§ **WORK INSTRUCTIONS**:
Identify each line in the entries below that contains the word "Describe", and copy every such line in full.

§ **EXERCISE INPUT**:
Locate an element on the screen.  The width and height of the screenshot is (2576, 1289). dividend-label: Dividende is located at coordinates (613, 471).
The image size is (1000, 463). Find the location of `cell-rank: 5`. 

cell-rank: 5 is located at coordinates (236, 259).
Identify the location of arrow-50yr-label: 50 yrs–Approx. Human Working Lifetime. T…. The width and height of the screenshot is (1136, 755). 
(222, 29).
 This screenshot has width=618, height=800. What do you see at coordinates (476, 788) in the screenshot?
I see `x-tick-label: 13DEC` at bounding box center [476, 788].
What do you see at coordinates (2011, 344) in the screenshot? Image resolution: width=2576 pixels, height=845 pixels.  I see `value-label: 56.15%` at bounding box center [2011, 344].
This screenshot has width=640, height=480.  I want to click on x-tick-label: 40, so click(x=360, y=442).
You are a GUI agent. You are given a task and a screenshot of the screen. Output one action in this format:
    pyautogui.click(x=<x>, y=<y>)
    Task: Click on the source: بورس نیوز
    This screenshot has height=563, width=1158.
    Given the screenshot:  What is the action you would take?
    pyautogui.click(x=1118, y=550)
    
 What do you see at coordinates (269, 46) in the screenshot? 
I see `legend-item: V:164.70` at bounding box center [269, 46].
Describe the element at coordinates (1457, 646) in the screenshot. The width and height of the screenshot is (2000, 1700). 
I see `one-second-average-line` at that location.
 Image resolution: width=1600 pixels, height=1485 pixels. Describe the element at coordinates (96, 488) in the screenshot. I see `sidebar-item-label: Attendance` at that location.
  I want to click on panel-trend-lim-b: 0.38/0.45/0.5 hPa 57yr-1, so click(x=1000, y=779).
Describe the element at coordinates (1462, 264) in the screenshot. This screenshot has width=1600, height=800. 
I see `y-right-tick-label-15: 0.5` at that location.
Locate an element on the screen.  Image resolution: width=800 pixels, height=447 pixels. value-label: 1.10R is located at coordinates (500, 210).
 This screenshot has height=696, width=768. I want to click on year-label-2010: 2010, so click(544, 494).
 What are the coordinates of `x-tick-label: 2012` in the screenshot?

§ **ANSWER BELOW**:
Describe the element at coordinates (1457, 646) in the screenshot. The width and height of the screenshot is (2000, 1700). 
 Image resolution: width=1600 pixels, height=1485 pixels. Describe the element at coordinates (96, 488) in the screenshot. I see `sidebar-item-label: Attendance` at that location.
Describe the element at coordinates (1462, 264) in the screenshot. This screenshot has width=1600, height=800. 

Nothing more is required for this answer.